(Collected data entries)
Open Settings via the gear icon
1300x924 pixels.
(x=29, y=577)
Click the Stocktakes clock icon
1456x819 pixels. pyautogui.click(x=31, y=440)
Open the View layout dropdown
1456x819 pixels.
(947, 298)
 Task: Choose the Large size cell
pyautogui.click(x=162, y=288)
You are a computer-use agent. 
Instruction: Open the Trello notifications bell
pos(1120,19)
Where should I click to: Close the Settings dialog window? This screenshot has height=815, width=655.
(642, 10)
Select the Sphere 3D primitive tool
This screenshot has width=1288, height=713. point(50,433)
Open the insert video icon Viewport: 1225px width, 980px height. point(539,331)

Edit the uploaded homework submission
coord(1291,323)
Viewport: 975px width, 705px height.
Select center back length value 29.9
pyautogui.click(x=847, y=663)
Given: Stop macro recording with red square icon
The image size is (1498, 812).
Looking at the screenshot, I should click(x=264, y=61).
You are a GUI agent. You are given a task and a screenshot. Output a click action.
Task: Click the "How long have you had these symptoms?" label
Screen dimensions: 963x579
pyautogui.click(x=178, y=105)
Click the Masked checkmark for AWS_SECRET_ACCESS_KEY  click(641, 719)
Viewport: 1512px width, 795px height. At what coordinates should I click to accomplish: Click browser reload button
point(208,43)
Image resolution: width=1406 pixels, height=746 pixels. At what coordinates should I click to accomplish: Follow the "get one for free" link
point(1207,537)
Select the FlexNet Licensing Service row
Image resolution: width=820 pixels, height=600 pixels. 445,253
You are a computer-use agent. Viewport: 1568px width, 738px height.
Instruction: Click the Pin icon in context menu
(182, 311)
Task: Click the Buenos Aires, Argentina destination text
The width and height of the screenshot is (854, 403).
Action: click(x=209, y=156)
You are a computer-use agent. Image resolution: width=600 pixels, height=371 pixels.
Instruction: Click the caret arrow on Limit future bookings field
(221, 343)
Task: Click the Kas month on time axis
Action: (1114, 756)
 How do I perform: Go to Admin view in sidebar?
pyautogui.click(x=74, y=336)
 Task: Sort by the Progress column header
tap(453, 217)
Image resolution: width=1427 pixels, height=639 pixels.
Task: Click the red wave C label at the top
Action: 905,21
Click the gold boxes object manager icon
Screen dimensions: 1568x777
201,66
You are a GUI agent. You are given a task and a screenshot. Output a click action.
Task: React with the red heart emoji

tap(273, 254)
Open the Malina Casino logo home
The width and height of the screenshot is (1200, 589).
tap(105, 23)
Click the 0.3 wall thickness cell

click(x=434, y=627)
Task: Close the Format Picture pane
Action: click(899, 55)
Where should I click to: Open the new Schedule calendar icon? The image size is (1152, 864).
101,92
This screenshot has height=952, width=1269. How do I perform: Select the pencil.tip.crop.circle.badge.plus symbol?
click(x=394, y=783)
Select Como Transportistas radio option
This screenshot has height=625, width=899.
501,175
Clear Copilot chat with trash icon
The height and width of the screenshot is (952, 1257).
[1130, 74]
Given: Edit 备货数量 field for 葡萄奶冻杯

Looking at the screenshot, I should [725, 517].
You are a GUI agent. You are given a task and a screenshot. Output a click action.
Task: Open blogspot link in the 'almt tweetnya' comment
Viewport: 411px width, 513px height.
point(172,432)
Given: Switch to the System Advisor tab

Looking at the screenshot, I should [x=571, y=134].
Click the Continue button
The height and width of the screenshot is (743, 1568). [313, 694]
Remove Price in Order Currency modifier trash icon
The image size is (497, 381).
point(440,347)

- **Required work**
Copy the data once more. Leave nothing out.

- **Your solution**
Open Settings via the gear icon
1300x924 pixels.
(x=29, y=577)
Click the Stocktakes clock icon
1456x819 pixels. pyautogui.click(x=31, y=440)
Open the View layout dropdown
1456x819 pixels.
(947, 298)
 Task: Choose the Large size cell
pyautogui.click(x=162, y=288)
You are a computer-use agent. 
Instruction: Open the Trello notifications bell
pos(1120,19)
Where should I click to: Close the Settings dialog window? This screenshot has height=815, width=655.
(642, 10)
Select the Sphere 3D primitive tool
This screenshot has width=1288, height=713. point(50,433)
Open the insert video icon Viewport: 1225px width, 980px height. point(539,331)

Edit the uploaded homework submission
coord(1291,323)
Viewport: 975px width, 705px height.
Select center back length value 29.9
pyautogui.click(x=847, y=663)
Given: Stop macro recording with red square icon
The image size is (1498, 812).
Looking at the screenshot, I should click(x=264, y=61).
You are a GUI agent. You are given a task and a screenshot. Output a click action.
Task: Click the "How long have you had these symptoms?" label
Screen dimensions: 963x579
pyautogui.click(x=178, y=105)
Click the Masked checkmark for AWS_SECRET_ACCESS_KEY  click(641, 719)
Viewport: 1512px width, 795px height. At what coordinates should I click to accomplish: Click browser reload button
point(208,43)
Image resolution: width=1406 pixels, height=746 pixels. At what coordinates should I click to accomplish: Follow the "get one for free" link
point(1207,537)
Select the FlexNet Licensing Service row
Image resolution: width=820 pixels, height=600 pixels. 445,253
You are a computer-use agent. Viewport: 1568px width, 738px height.
Instruction: Click the Pin icon in context menu
(182, 311)
Task: Click the Buenos Aires, Argentina destination text
The width and height of the screenshot is (854, 403).
Action: click(x=209, y=156)
You are a computer-use agent. Image resolution: width=600 pixels, height=371 pixels.
Instruction: Click the caret arrow on Limit future bookings field
(221, 343)
Task: Click the Kas month on time axis
Action: (1114, 756)
 How do I perform: Go to Admin view in sidebar?
pyautogui.click(x=74, y=336)
 Task: Sort by the Progress column header
tap(453, 217)
Image resolution: width=1427 pixels, height=639 pixels.
Task: Click the red wave C label at the top
Action: 905,21
Click the gold boxes object manager icon
Screen dimensions: 1568x777
201,66
You are a GUI agent. You are given a task and a screenshot. Output a click action.
Task: React with the red heart emoji

tap(273, 254)
Open the Malina Casino logo home
The width and height of the screenshot is (1200, 589).
tap(105, 23)
Click the 0.3 wall thickness cell

click(x=434, y=627)
Task: Close the Format Picture pane
Action: click(899, 55)
Where should I click to: Open the new Schedule calendar icon? The image size is (1152, 864).
101,92
This screenshot has height=952, width=1269. How do I perform: Select the pencil.tip.crop.circle.badge.plus symbol?
click(x=394, y=783)
Select Como Transportistas radio option
This screenshot has height=625, width=899.
501,175
Clear Copilot chat with trash icon
The height and width of the screenshot is (952, 1257).
[1130, 74]
Given: Edit 备货数量 field for 葡萄奶冻杯

Looking at the screenshot, I should [725, 517].
You are a GUI agent. You are given a task and a screenshot. Output a click action.
Task: Open blogspot link in the 'almt tweetnya' comment
Viewport: 411px width, 513px height.
point(172,432)
Given: Switch to the System Advisor tab

Looking at the screenshot, I should [x=571, y=134].
Click the Continue button
The height and width of the screenshot is (743, 1568). [313, 694]
Remove Price in Order Currency modifier trash icon
The image size is (497, 381).
point(440,347)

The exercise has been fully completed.